Buoyed by fond memories of the Big Pile, I asked what would become of the excavated material. With a glint in his eye, the engineer told me that tens of thousands of material, would be used in the construction of the new Western Sydney International Airport in Badgerys Creek, a practice common in the field of civil engineering.
We left the session somewhat satisfied; the tunnel would be backfilled and the entire site levelled — weather permitting — ideally by early 2023, but with one question left unanswered: What would become of the land?

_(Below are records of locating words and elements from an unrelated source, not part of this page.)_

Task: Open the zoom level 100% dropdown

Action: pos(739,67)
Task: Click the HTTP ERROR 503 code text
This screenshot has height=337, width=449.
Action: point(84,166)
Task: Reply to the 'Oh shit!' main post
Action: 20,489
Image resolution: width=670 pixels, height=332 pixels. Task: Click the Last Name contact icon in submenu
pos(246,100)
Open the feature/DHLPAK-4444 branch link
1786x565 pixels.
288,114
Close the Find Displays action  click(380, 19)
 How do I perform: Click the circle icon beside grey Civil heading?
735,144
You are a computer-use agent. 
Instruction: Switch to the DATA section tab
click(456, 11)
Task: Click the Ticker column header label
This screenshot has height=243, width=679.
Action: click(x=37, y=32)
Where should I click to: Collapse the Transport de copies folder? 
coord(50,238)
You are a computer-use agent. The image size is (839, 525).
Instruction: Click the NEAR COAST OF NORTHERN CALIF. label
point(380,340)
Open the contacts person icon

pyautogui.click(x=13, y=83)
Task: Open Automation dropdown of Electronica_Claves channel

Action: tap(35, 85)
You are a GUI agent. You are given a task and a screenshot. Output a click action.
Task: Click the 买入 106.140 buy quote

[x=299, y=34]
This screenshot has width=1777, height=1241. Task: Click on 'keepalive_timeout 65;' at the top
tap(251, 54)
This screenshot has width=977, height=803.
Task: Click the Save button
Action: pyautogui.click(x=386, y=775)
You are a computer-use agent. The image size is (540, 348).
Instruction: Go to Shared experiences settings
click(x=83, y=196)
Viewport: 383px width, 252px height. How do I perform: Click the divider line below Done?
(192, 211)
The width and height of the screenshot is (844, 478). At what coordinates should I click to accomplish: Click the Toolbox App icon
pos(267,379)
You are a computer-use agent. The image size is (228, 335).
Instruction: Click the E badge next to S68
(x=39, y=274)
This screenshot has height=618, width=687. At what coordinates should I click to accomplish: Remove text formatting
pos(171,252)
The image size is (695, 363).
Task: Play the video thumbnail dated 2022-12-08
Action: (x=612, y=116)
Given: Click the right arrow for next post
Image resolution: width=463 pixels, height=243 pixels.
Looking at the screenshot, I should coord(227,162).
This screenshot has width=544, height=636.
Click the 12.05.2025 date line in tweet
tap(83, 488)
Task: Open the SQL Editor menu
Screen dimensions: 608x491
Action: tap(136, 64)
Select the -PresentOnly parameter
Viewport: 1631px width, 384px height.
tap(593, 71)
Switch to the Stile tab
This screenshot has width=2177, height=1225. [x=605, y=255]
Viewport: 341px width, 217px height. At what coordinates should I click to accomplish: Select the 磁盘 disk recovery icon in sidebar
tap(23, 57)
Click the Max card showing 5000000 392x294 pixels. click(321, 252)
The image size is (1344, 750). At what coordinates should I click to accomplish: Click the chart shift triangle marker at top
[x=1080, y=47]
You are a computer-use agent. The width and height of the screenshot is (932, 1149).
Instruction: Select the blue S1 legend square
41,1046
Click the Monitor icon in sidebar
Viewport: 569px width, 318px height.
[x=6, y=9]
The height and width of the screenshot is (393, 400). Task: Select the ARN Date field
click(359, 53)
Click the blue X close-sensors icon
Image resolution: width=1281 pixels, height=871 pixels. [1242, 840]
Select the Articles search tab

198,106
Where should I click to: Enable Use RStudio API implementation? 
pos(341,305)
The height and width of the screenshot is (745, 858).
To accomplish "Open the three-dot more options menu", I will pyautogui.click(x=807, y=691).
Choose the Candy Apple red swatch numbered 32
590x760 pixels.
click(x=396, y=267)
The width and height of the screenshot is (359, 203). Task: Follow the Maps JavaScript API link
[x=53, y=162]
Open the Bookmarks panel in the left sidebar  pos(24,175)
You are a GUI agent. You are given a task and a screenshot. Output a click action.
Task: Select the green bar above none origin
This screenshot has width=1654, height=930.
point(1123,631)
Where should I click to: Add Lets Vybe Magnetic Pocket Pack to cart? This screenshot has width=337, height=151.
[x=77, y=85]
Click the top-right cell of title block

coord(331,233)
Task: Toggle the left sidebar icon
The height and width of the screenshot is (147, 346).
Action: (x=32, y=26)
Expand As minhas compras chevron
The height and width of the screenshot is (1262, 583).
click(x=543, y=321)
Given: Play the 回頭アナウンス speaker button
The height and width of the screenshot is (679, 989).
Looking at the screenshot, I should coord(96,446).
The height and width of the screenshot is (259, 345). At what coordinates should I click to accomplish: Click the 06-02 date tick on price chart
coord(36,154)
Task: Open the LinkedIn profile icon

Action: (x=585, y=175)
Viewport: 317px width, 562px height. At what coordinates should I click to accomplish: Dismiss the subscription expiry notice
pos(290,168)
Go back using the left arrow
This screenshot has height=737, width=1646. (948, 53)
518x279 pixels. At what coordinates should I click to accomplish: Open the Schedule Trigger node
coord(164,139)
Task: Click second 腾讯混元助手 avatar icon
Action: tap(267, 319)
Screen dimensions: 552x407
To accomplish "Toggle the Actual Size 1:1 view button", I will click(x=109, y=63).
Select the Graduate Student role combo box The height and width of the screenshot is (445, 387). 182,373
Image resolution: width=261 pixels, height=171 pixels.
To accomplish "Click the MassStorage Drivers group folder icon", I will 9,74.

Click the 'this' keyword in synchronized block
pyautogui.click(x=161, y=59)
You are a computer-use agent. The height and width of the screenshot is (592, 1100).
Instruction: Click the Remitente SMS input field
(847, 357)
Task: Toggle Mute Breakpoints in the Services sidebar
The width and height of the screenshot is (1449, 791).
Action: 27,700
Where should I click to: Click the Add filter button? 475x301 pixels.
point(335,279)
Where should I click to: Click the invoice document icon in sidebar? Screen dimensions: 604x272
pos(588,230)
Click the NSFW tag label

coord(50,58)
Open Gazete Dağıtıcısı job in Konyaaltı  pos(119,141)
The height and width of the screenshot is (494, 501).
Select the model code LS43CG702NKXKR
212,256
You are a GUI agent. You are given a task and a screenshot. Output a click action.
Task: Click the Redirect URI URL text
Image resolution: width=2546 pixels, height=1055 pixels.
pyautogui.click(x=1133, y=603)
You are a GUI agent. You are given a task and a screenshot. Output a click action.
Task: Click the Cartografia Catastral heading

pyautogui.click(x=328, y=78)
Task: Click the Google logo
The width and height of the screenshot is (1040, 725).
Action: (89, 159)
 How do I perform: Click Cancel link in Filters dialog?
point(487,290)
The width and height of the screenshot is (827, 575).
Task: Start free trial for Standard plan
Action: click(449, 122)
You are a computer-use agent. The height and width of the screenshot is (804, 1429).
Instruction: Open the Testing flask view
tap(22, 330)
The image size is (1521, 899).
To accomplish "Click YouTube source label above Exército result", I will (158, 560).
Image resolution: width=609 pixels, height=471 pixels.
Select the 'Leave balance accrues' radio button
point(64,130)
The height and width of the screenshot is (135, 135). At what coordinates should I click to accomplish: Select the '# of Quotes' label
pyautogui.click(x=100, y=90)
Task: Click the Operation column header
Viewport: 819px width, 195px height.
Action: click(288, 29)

We were told it was yet to be determined; even as to whether the land would be retained in public ownership. Though the NSW government is yet to announce any plans, Inner West Council minutes from June 2022 indicate a unanimous desire among local councillors for the land to be “secured for biotechnology and advanced manufacturing uses in the innovation sector to contribute to the economic outputs of the Camperdown health and education innovation precinct of Tech Central”.
In mid-December, the same friend who accompanied me to the community drop-in was one of 2000 people to attend a ‘walk-through’ of the new tunnel section — I had sadly missed out on tickets. However, he recounted the day trip: Attendees were mini-bussed into the tunnel from St Peters, given a tour, and offered WestConnex merchandise and snacks including pizza, gelato, and cookies with dumptrucks on them. A story about my grandmother came to mind.
After having moved from New York to Sydney in the early 1960s for my grandfather’s work as a civil engineer installing air conditioning in the then-brand new AMP Building in Circular Quay, she observed the skyline, Dotted with construction scaffolding, and said to no one in particular:
“Sydney will be nice when it’s finished.”
In the absence of Big Piles, at least there’ll be cookies in the meantime.